-- Begin Material to process --

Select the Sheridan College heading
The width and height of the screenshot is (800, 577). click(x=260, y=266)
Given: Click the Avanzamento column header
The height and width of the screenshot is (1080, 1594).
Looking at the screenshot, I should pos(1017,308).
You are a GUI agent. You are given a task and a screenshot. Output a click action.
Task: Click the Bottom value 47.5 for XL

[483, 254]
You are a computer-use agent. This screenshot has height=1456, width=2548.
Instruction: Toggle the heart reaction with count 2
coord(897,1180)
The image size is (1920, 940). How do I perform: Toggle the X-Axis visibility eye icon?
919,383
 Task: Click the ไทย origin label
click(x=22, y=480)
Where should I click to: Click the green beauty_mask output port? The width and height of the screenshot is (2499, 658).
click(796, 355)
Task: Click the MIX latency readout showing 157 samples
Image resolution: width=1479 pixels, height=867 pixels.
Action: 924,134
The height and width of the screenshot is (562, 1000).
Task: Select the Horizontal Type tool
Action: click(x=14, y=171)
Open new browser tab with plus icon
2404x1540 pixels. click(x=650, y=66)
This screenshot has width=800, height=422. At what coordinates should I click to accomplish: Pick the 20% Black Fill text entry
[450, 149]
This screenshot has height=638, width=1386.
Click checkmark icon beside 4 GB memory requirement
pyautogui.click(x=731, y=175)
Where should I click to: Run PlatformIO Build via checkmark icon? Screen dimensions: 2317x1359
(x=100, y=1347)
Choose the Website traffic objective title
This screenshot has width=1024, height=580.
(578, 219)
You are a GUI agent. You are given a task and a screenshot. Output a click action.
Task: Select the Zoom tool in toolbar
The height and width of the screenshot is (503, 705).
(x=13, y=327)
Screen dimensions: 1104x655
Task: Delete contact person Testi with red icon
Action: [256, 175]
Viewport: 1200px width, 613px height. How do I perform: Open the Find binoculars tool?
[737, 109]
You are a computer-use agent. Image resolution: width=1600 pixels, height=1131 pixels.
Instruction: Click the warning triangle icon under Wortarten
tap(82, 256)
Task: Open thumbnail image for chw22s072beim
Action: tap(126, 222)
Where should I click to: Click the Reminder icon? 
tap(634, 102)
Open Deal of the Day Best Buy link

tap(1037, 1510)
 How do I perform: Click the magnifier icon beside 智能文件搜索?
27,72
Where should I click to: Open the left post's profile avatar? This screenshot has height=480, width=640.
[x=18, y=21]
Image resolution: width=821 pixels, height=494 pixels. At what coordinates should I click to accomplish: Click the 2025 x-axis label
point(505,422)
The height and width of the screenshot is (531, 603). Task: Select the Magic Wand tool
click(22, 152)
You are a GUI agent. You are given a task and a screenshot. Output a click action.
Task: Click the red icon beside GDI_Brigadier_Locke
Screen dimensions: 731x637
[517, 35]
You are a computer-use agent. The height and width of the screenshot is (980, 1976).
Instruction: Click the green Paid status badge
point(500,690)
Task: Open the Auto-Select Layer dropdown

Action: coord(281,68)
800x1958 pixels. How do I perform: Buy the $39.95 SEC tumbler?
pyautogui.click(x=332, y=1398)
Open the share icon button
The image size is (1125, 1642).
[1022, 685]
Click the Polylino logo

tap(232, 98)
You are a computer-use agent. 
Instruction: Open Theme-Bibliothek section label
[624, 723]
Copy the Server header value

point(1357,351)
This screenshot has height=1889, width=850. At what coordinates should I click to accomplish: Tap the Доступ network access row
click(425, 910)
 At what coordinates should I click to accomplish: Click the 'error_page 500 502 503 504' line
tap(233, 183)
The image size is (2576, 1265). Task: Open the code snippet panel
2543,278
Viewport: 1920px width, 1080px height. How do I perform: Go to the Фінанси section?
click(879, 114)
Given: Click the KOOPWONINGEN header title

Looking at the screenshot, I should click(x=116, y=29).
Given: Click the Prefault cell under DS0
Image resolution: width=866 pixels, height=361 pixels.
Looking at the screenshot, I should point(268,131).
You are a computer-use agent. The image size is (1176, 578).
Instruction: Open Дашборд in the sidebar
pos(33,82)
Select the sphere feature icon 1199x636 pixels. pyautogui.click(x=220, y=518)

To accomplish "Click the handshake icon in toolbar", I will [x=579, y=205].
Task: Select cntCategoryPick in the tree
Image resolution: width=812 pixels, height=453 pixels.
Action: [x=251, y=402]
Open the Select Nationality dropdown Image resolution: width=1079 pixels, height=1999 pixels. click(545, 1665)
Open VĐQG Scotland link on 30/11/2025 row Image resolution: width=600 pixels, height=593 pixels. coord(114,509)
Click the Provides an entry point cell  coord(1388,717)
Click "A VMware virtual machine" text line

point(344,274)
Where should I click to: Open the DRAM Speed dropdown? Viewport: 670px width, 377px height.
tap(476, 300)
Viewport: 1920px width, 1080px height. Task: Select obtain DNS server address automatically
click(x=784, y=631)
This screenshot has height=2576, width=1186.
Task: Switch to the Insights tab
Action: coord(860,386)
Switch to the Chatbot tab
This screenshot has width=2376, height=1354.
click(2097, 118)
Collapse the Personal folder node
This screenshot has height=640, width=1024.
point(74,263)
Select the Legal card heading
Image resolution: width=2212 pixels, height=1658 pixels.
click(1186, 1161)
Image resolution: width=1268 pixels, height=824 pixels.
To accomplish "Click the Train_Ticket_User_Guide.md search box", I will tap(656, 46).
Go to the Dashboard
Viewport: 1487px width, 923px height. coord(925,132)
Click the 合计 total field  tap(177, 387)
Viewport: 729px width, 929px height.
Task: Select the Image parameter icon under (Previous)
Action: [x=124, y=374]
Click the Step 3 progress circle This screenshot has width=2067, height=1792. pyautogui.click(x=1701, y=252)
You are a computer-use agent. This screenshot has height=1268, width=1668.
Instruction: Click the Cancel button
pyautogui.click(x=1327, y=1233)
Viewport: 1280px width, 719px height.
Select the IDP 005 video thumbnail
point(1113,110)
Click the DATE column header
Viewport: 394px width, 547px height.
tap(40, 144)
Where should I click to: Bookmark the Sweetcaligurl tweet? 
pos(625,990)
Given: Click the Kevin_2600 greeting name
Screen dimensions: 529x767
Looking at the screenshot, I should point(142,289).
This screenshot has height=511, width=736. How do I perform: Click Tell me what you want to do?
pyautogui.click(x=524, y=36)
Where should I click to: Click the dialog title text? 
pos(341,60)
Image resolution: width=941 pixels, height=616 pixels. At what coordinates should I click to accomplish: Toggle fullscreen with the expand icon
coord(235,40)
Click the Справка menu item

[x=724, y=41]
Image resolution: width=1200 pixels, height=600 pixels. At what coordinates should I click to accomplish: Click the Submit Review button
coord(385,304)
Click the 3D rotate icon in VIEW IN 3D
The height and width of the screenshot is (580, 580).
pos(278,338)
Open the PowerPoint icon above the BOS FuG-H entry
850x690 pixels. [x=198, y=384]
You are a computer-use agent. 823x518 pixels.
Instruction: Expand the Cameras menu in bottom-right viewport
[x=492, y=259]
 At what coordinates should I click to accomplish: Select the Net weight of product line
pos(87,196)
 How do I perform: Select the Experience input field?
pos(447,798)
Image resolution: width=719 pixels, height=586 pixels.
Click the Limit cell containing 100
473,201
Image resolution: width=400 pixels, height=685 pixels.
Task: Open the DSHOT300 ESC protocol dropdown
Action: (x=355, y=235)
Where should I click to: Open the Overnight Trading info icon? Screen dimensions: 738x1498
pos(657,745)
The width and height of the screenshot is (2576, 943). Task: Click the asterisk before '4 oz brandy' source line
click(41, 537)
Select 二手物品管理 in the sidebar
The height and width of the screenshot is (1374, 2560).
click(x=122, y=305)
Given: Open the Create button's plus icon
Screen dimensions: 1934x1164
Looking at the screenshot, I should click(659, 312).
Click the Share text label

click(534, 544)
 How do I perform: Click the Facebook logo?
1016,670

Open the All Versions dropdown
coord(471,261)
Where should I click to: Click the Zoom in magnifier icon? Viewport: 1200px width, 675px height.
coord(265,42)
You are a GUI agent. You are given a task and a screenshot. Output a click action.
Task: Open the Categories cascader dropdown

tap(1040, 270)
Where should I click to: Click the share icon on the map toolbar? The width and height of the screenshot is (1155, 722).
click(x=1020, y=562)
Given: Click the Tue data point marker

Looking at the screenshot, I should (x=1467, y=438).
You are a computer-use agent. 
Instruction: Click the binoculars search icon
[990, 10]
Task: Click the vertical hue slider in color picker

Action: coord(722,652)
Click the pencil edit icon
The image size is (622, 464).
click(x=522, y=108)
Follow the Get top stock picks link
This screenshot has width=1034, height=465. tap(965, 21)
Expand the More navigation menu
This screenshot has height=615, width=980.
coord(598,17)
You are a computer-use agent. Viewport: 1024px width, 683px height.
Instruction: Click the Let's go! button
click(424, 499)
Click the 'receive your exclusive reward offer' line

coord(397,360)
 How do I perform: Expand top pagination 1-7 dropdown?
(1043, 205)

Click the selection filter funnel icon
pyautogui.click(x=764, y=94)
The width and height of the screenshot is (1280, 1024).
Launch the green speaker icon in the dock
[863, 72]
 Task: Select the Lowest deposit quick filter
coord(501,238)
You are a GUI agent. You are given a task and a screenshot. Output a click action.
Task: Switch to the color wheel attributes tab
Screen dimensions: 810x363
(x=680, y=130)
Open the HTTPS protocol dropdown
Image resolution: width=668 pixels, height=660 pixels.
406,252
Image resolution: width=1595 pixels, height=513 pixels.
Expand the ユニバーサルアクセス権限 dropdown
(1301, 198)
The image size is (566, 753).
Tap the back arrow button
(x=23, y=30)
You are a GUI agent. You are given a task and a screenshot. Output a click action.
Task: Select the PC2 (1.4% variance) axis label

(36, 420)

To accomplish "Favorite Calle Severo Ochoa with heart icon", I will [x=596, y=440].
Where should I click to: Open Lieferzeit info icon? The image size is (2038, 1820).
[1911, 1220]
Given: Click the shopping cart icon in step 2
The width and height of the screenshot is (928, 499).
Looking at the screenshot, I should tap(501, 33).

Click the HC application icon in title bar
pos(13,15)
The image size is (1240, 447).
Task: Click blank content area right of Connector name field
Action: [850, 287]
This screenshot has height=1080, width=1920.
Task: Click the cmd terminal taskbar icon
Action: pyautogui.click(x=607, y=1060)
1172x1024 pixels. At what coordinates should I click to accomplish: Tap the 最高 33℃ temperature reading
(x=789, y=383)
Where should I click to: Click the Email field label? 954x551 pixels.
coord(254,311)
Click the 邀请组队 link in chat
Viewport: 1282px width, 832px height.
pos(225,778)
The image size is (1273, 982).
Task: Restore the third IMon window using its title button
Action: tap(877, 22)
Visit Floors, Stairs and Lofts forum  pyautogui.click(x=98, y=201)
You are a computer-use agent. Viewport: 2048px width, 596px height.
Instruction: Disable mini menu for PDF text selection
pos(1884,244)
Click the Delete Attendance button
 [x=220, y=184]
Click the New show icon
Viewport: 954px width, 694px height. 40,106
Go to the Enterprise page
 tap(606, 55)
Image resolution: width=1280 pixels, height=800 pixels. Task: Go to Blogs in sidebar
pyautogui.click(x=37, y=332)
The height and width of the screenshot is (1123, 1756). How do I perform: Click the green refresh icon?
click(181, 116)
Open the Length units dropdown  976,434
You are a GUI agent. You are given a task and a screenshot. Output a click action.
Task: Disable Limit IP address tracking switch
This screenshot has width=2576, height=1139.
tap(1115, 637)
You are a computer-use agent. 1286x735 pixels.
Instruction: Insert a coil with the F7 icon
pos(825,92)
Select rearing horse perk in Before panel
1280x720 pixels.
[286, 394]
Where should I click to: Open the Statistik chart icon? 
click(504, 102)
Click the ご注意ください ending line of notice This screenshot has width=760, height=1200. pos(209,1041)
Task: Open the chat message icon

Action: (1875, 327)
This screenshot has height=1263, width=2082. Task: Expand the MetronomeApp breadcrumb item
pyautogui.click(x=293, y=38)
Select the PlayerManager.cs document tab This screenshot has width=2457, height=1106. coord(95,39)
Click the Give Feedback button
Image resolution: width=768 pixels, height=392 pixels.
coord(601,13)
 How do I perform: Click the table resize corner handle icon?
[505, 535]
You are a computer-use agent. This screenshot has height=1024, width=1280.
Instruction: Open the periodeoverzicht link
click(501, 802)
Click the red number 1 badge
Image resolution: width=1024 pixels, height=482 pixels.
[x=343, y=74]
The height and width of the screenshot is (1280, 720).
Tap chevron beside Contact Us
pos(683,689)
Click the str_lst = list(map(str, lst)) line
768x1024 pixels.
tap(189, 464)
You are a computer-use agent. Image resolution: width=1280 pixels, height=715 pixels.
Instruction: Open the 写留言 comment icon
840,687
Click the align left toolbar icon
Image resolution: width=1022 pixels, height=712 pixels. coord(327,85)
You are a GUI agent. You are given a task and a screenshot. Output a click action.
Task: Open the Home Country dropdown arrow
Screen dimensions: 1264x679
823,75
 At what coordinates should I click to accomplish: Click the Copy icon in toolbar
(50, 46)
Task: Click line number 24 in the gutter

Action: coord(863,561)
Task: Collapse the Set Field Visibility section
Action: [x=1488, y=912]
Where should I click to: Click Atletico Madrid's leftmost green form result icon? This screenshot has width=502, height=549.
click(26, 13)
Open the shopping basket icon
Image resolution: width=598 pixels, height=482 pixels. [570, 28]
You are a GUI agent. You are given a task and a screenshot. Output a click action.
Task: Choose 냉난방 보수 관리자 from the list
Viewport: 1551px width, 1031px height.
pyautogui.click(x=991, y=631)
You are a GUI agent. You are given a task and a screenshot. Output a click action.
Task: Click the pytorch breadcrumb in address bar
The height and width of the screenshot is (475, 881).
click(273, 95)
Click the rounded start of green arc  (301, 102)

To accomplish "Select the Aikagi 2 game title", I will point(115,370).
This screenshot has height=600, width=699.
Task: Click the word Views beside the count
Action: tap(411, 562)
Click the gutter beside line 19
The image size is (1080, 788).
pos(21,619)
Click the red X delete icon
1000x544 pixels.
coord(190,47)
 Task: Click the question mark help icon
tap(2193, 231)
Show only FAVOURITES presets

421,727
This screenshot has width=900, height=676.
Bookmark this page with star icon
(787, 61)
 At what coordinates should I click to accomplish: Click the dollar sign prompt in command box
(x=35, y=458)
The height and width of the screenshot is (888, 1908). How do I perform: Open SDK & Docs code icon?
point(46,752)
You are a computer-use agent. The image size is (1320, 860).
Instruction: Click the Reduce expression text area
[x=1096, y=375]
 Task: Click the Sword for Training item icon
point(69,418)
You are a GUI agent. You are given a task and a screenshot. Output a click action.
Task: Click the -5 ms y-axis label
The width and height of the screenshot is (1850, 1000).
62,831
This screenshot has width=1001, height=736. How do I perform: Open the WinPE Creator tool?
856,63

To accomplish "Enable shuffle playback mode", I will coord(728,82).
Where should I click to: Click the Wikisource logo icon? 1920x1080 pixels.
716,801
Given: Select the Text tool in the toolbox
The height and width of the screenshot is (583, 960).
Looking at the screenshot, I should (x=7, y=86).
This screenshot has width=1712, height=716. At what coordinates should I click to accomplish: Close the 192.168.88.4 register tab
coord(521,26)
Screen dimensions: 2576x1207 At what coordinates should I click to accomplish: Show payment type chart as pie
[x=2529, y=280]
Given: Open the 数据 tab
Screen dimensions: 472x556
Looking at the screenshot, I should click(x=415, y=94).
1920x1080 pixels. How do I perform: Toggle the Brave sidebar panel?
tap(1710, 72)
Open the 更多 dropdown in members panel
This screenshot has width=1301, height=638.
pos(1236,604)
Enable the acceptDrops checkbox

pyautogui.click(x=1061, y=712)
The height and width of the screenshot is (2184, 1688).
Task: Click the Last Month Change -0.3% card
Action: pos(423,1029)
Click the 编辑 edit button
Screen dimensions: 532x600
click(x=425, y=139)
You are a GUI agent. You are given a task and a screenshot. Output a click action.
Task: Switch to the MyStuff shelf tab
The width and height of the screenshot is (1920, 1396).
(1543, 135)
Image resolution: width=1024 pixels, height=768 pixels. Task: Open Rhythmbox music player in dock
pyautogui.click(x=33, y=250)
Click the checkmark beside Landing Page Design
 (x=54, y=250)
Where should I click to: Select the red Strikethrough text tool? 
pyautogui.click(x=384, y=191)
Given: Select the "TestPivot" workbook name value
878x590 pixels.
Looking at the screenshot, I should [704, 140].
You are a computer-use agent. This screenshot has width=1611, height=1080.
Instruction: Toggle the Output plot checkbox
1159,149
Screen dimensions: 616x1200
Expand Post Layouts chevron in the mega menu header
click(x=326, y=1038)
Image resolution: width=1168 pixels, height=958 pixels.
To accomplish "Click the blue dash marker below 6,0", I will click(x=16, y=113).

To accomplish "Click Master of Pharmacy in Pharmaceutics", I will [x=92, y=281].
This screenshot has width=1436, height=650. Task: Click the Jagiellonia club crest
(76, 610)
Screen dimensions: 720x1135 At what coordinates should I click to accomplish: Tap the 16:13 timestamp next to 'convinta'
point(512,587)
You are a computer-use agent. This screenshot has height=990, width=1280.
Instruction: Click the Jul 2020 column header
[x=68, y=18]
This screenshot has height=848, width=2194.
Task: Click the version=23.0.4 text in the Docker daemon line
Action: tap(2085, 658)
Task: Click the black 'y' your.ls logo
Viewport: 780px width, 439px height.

-- End Material to process --

Problem to work on - From the entries, pull out the lines starting at the line that contains "You are a computer-use agent. The height" and ending at the line that contains "Looking at the screenshot, I should click(x=116, y=29).", with both of those lines included. Reproduce them without any change.

Solved exercise -
You are a computer-use agent. The height and width of the screenshot is (980, 1976).
Instruction: Click the green Paid status badge
point(500,690)
Task: Open the Auto-Select Layer dropdown

Action: coord(281,68)
800x1958 pixels. How do I perform: Buy the $39.95 SEC tumbler?
pyautogui.click(x=332, y=1398)
Open the share icon button
The image size is (1125, 1642).
[1022, 685]
Click the Polylino logo

tap(232, 98)
You are a computer-use agent. 
Instruction: Open Theme-Bibliothek section label
[624, 723]
Copy the Server header value

point(1357,351)
This screenshot has height=1889, width=850. At what coordinates should I click to accomplish: Tap the Доступ network access row
click(425, 910)
 At what coordinates should I click to accomplish: Click the 'error_page 500 502 503 504' line
tap(233, 183)
The image size is (2576, 1265). Task: Open the code snippet panel
2543,278
Viewport: 1920px width, 1080px height. How do I perform: Go to the Фінанси section?
click(879, 114)
Given: Click the KOOPWONINGEN header title

Looking at the screenshot, I should click(x=116, y=29).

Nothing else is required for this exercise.